You really think 18th century Englishmen walked around telling each other diversity is strength, race is a social construct, etc.?  Any Jew or Muslim howling about discrimination or human rights back then would have been laughed at, right before being strung up a lamppost.

You are hopelessly projecting your own prejudices and today's social conditions in your presumptions.

1. It would be hard to hang anyone up a lamp post in 18th century England . . . because it would be hard to find a lamp post back then.

2. 18th century was before Charles Darwin's treatise on natural history, therefore long before the (erroneously) derivative "social darwinist" ideology.  "Race" in the 18th century was a taxonomy concept, not a biological concept.   When discussing "race," a person in 18th century England and France would mostly be talking about  Saxons vs.
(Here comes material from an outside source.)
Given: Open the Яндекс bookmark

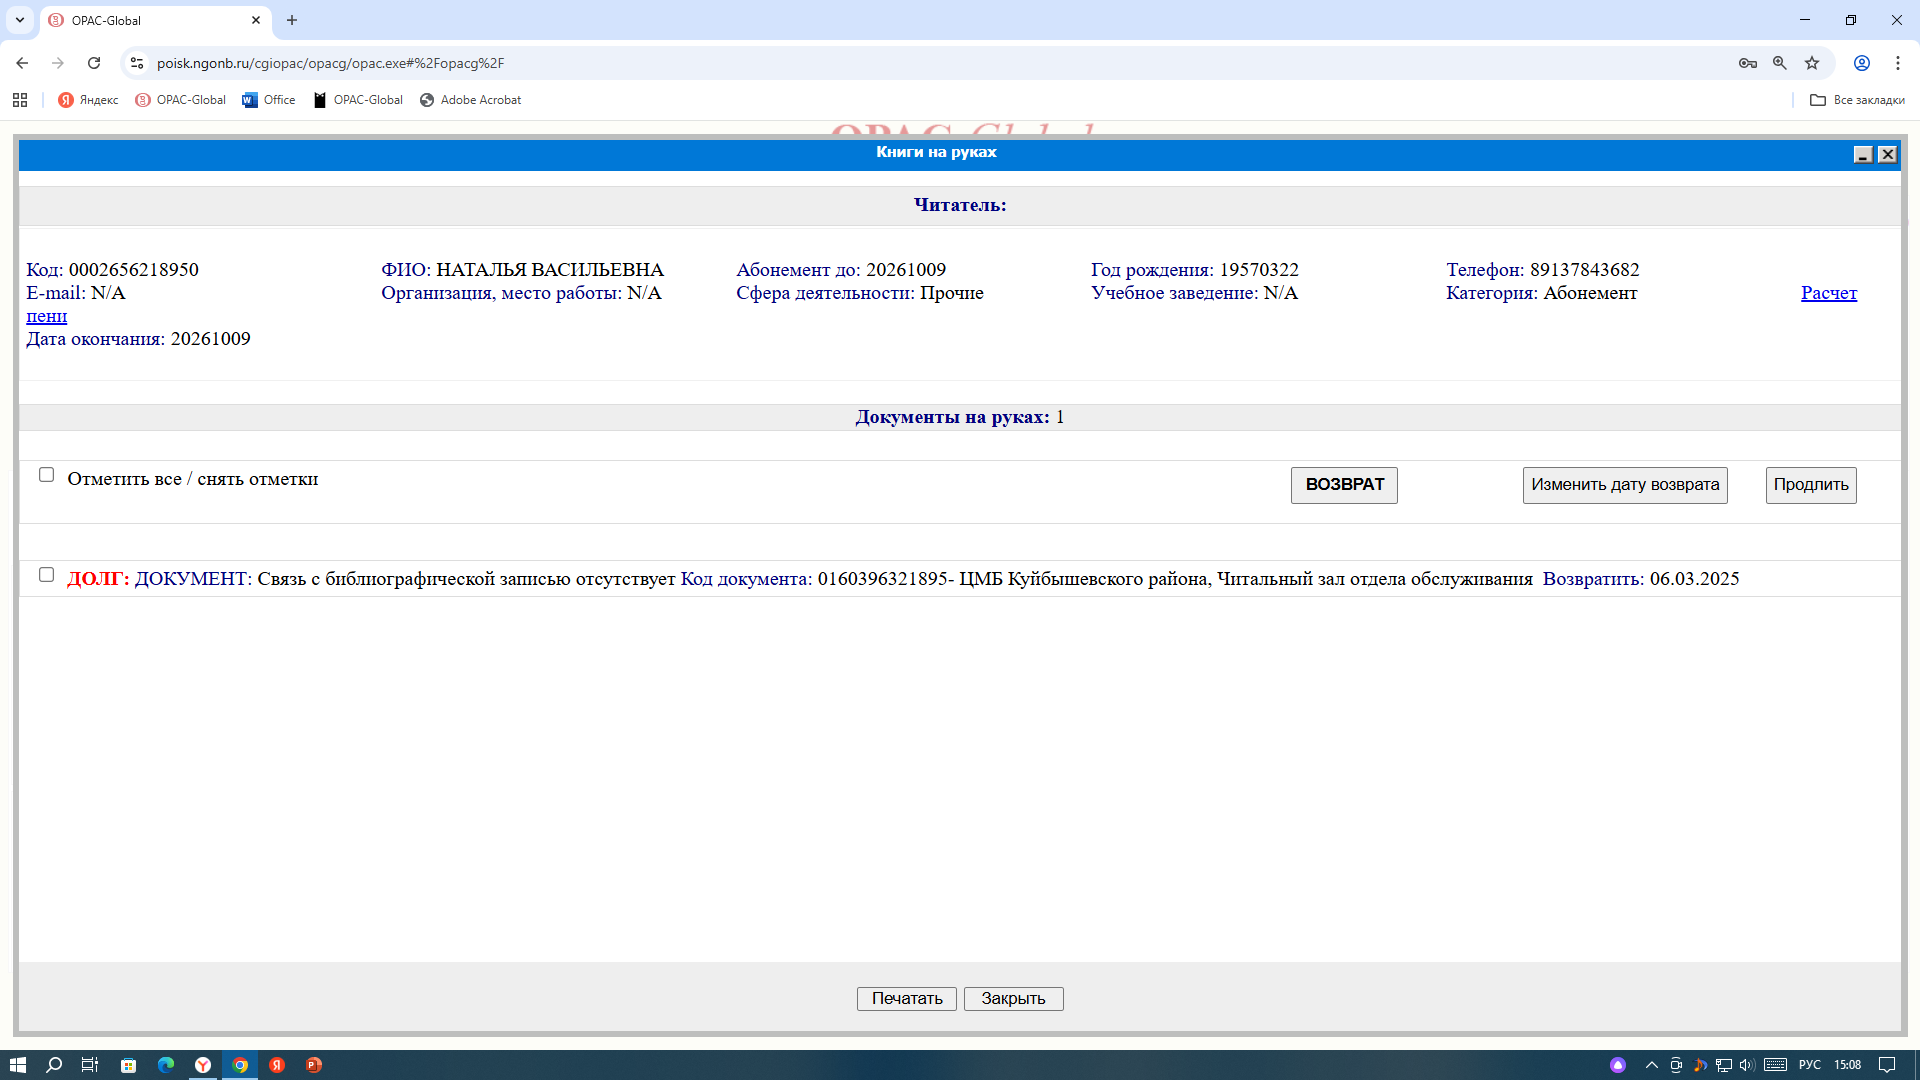Looking at the screenshot, I should click(x=88, y=100).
Normans or Franks vs. Gauls.

3. One doesn't talk about diversity if that's the social environment that he is born into, grown up with and presumed to be the norm.  In the major trading cities like London, that was apparently the case.  What do you think Voltaire's writings mentioned earlier were about?  An _outside_ who was impressed by the diversity he saw in London; that's why he was "talking" about it in his letters to his friends back in France.

4. Outside of metropolises like London, before the age of railroad, most people lived and died within a few miles of their place of birth.  Most of the people they saw every day were their own blood relatives to the nth degree.  The few who could afford to travel far and wide (via sailing ships) had no qualms abot marrying local members of the opposite sex that they found . . . and vice versa for many traders who arrived in England; sailing was too dangerous and arduous to involve many women.  "Race" was a much weaker concept in the 17th and 18th century than it later became in the 19th century.

5. While France had special laws against Jews as far back as 13th century, England did not have such discrimitory laws.  Netherlands first codified religious freedom in the 17th century, and became the pre-eminent sea-faring nation.  When Dutch Republic declined in the 18th century due to invasion and war by neighboring France ruled by despotic kings, much of Dutch mercantal capital migrated to England, and brought with it profound social influences.  Jews and Muslims wouldn't need to howl about discrimination (as Voltaire observed first hand).  As for talks about human rights, Hobbes and Locke, among many others, had been talking about that ever since 17th century, and always in universal terms . . . not, say, defining rights as those belong only to the "race" of Normans.  As far as we know, people around them did not laugh at them or hurry up and invent street lamp so as to hang them from the lamp posts.